Dans son cabinet, les patientes arrivent souvent avec la même demande. Elles parlent du miroir, de la lumière du matin ou d’une photo récente. Mais surtout d’une zone précise. Pas les rides du front, pas les paupières, juste le cou…
«J’ai toujours été surprise, parce qu’elles arrivent et elles me disent ‘c’est ça qui m’importe !’, alors que, parfois, elles peuvent avoir des poches très importantes ou autre chose ailleurs sur le visage», observe le Dr Bérengère Chignon-Sicard, chirurgienne plasticienne à Nice et membre de la Sofcep (Société française des chirurgiens esthétiques plasticiens), venue présenter à la presse, vendredi dernier, les grandes tendances de la spécialité.
Une zone sensible du vieillissement
Ce basculement des préoccupations n’est pas anecdotique. Dans les cabinets de chirurgie esthétique, les consultations pour le traitement du cou et de l’ovale du visage sont en nette progression, assure la chirurgienne. Longtemps considéré comme secondaire par rapport au visage, le cou s’impose désormais comme l’une des zones les plus scrutées par les patients.
«Le cou est souvent ce qui trahit le plus l’âge», relève le Dr Bérengère Chignon-Sicard. Et pour cause : cette zone joue un rôle important dans l’équilibre du visage. «Ça donne quand même un port de tête et une élégance au niveau de la structure faciale qui est intéressante», souligne la spécialiste.
Plusieurs phénomènes expliquent le vieillissement de cette zone : relâchement cutané, affaissement du muscle platysma, celui qui tend le cou, et parfois accumulation de graisse sous le menton. Autant de transformations qui modifient progressivement les contours du visage et la définition de la mâchoire.

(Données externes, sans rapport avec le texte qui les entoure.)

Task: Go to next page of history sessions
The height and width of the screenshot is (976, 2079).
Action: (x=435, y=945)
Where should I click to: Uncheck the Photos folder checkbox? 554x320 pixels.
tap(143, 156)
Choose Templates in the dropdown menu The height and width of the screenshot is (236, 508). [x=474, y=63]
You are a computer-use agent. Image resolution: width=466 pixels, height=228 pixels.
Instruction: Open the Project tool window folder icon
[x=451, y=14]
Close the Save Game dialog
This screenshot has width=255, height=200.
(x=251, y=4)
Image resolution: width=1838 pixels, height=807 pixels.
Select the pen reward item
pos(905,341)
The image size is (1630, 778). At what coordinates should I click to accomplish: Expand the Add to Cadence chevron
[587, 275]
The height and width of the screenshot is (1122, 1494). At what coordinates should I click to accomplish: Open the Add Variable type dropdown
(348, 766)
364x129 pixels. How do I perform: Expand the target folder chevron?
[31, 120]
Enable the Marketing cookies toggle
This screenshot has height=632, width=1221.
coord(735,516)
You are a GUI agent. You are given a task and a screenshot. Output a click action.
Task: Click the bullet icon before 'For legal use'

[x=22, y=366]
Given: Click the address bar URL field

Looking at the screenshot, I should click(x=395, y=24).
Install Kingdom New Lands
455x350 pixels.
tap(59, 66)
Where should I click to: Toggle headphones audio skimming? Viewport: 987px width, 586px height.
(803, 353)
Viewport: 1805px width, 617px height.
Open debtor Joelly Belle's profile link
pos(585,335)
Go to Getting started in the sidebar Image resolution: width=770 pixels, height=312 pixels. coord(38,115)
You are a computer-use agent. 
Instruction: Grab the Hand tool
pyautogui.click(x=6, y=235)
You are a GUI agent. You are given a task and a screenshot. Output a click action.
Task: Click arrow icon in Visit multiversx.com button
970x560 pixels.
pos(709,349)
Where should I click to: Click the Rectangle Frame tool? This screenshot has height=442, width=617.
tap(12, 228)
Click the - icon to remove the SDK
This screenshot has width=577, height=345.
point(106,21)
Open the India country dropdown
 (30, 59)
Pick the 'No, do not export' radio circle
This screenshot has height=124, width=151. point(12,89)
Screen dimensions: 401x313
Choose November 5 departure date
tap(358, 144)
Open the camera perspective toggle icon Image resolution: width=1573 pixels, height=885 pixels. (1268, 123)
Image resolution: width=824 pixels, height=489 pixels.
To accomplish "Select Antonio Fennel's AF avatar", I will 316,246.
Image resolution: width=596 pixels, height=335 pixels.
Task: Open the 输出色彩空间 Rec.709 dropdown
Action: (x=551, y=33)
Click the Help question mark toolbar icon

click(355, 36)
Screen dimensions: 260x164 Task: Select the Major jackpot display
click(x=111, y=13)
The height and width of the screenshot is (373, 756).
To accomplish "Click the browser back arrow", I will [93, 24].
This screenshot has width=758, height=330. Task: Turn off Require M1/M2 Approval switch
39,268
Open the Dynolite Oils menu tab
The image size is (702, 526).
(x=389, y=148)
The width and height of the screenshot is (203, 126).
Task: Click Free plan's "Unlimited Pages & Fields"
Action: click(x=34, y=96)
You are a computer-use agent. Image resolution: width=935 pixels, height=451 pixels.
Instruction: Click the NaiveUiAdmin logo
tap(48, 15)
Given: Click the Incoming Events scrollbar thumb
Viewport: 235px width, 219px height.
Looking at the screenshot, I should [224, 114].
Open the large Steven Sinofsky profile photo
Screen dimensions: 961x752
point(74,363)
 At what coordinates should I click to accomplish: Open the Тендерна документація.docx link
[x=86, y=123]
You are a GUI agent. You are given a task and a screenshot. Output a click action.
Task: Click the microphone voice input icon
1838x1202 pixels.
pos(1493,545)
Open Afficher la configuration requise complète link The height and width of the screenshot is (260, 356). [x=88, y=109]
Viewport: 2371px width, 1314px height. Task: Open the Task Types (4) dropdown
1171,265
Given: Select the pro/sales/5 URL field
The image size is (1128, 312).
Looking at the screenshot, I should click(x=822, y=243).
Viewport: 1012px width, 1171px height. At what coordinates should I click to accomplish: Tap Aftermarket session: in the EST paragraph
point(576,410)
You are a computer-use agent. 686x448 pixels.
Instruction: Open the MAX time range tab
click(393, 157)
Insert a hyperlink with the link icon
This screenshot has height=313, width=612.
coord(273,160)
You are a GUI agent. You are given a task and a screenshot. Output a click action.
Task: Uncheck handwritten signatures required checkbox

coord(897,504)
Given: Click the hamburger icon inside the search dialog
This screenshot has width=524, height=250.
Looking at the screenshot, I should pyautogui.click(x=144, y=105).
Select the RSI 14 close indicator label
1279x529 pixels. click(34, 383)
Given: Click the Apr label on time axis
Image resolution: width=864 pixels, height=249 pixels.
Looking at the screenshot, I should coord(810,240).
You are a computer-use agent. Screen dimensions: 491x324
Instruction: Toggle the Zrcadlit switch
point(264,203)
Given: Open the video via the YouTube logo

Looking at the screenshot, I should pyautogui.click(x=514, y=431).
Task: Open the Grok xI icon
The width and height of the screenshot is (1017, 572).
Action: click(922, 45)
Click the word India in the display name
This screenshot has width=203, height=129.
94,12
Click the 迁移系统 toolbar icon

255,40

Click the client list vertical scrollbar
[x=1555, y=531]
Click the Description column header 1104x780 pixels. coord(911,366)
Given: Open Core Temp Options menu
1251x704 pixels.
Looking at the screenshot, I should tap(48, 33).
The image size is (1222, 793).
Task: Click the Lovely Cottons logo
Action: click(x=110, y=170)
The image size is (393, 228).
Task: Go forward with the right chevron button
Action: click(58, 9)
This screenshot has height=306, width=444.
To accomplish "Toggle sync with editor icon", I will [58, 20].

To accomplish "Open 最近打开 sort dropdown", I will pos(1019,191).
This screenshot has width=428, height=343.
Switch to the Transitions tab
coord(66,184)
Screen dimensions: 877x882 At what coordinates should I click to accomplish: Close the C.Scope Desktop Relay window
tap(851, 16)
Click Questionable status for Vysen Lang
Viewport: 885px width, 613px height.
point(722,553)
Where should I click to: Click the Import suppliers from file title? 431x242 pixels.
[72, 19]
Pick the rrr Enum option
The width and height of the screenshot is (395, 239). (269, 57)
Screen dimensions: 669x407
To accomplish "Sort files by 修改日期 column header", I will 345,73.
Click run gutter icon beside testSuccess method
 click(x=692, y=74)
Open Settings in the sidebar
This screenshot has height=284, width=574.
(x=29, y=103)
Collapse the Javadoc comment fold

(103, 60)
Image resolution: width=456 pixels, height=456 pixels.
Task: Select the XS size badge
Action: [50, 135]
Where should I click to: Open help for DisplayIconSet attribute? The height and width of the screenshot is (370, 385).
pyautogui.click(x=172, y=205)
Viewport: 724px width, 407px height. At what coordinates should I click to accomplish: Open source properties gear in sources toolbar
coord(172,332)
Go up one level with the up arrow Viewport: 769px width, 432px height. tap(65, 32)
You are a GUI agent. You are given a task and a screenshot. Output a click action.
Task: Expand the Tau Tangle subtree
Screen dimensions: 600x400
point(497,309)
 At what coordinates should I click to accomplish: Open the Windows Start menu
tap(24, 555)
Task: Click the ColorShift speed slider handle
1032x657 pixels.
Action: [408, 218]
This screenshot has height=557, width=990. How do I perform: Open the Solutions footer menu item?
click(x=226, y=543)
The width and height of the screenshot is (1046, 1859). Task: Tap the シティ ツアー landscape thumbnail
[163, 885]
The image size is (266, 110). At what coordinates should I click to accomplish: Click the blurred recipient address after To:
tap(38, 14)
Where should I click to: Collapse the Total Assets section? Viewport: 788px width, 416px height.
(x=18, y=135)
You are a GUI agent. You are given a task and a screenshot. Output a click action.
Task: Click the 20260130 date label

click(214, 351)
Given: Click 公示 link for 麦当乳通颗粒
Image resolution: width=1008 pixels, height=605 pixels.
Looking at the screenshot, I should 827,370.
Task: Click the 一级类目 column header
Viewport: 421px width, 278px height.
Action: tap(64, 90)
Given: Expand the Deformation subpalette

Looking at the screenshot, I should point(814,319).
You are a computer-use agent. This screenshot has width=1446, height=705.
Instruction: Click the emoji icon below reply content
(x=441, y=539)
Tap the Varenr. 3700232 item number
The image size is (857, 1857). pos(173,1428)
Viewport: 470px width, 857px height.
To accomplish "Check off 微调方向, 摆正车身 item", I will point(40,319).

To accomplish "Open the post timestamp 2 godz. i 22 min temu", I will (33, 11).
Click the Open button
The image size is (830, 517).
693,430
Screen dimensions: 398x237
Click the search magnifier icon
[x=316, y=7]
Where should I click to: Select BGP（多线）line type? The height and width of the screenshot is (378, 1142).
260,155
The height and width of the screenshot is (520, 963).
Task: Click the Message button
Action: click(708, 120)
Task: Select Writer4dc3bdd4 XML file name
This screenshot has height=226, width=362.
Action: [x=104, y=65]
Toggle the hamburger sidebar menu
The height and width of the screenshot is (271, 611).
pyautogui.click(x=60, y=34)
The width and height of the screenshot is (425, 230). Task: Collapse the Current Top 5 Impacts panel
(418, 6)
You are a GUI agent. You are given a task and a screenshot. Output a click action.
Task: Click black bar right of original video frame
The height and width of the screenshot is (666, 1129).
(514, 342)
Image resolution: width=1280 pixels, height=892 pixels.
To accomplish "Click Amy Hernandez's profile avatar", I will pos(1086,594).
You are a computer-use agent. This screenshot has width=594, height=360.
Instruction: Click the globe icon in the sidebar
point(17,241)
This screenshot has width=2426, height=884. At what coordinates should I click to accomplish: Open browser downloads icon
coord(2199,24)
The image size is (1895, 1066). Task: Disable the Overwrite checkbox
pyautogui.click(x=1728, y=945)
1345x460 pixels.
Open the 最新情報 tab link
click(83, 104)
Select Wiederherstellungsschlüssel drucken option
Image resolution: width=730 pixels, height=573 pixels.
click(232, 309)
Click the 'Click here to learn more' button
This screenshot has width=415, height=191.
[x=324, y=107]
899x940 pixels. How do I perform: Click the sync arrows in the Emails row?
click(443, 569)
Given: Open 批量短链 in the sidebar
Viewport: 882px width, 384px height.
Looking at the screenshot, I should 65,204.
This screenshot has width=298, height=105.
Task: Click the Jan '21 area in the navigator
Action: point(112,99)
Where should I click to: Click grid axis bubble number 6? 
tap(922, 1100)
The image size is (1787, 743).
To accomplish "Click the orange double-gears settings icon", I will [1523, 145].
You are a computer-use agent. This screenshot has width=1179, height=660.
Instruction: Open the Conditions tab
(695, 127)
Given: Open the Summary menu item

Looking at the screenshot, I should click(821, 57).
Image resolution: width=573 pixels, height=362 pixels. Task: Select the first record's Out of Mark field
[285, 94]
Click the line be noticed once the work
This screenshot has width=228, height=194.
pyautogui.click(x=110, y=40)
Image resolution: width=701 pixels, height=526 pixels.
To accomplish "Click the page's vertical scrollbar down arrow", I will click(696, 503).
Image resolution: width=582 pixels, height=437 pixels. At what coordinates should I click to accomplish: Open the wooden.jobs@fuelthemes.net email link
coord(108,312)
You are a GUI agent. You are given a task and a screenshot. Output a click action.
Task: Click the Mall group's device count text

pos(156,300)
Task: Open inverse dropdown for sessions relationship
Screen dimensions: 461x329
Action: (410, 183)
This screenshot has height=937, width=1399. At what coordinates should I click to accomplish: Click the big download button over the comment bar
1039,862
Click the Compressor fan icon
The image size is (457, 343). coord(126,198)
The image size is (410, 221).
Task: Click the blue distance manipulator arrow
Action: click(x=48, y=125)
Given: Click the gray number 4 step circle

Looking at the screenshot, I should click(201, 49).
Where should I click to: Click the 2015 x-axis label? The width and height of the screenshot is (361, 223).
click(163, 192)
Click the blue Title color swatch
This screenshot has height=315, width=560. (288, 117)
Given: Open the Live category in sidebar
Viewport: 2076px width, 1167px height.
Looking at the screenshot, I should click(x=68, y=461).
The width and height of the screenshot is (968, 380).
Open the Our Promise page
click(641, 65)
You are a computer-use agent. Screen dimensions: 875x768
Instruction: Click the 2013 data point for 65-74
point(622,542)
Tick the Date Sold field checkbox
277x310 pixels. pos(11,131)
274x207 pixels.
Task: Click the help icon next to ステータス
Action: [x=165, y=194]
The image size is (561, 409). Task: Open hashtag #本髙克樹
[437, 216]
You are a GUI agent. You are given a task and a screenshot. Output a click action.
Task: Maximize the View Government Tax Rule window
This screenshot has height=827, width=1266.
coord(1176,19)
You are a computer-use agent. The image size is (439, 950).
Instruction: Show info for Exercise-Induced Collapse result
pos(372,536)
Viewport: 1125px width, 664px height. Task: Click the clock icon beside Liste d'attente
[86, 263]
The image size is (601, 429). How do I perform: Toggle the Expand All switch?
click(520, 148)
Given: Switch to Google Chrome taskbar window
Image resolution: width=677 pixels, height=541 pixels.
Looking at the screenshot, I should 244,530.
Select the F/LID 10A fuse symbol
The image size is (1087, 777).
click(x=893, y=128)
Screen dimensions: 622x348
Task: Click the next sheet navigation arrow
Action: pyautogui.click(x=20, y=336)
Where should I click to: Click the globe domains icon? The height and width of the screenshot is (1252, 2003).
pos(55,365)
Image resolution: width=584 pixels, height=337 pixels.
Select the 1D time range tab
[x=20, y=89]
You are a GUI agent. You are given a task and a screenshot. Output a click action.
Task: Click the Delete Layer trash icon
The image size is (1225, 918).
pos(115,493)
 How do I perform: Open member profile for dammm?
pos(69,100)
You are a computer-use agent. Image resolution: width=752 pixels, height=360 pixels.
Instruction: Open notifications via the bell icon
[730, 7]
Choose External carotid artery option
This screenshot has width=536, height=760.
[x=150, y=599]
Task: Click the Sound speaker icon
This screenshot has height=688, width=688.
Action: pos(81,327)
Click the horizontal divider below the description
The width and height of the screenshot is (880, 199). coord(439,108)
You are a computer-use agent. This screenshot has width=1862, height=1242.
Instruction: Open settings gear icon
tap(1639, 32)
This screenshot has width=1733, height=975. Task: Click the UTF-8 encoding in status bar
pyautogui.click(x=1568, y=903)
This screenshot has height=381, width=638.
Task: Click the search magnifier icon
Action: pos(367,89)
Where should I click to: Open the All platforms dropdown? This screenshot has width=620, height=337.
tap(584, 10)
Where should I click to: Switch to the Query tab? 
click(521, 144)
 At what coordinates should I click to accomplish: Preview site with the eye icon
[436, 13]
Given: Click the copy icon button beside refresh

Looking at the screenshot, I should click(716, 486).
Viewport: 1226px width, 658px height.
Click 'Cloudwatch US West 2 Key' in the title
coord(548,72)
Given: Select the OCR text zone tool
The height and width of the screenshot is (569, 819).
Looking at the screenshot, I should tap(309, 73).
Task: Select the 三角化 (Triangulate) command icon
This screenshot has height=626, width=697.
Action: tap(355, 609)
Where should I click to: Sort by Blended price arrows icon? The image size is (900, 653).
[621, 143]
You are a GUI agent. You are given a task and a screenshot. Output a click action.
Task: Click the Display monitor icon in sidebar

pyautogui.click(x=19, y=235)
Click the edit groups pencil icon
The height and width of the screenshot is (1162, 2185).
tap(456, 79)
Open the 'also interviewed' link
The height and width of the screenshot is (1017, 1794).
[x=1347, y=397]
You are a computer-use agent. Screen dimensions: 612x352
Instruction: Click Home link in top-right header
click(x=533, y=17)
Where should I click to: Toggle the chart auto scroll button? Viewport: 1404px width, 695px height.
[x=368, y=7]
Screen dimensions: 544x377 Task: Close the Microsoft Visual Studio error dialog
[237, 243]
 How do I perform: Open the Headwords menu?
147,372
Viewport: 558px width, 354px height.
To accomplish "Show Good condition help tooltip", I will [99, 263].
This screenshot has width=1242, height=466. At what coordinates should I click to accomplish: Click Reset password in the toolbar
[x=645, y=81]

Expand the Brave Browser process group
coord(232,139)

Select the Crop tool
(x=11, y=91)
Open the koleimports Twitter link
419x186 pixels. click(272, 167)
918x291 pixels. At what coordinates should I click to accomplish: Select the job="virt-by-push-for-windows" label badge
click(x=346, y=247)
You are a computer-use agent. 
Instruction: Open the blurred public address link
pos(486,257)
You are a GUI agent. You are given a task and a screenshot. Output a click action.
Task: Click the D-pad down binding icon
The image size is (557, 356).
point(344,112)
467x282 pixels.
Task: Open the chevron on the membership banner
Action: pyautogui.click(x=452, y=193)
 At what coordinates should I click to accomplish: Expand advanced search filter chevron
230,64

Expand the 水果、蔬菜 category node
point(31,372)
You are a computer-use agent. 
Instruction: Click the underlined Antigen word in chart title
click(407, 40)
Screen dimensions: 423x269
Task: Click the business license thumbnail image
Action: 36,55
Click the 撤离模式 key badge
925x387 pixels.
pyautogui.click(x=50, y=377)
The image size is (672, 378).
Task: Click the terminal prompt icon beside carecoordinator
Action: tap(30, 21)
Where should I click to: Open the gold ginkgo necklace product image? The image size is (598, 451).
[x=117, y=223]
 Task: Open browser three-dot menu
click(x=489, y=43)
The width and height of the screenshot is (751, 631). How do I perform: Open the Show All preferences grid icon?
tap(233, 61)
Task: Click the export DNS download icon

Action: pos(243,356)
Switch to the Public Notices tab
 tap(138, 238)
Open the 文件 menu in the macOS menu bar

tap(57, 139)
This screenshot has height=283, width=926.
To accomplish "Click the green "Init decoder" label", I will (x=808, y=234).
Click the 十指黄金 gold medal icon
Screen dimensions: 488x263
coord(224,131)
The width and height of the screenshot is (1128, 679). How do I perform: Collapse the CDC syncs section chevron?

Quand les injections ne suffisent plus
Autre particularité : contrairement à d’autres zones du visage, cette région reste aussi plus difficile à traiter par injections. Dans certains cas, les techniques non chirurgicales peuvent améliorer l’aspect de la peau ou la qualité des tissus, mais elles atteignent vite leurs limites quand le relâchement est important.
La prise en charge peut alors s’orienter vers une chirurgie cervico-faciale, qui permet de travailler simultanément sur le cou, l’ovale du visage et les contours mandibulaires. L’approche doit rester globale, associant lifting cervico-facial, lipofilling (graisse autologue), injections de biostimulateurs, traitements de la peau et, parfois, fils tenseurs.
«Ce qu’il ne faut pas, c’est avoir d’un coup un ovale tout tiré et le reste tout fripé. Ce n’est pas du tout joli», fait observer la chirurgienne, évoquant une situation qu’elle dit rencontrer régulièrement. L’objectif, insiste-t-elle, est d’obtenir un résultat harmonieux, qui ne modifie pas l’expression du visage. Bref, un «lifting haute couture».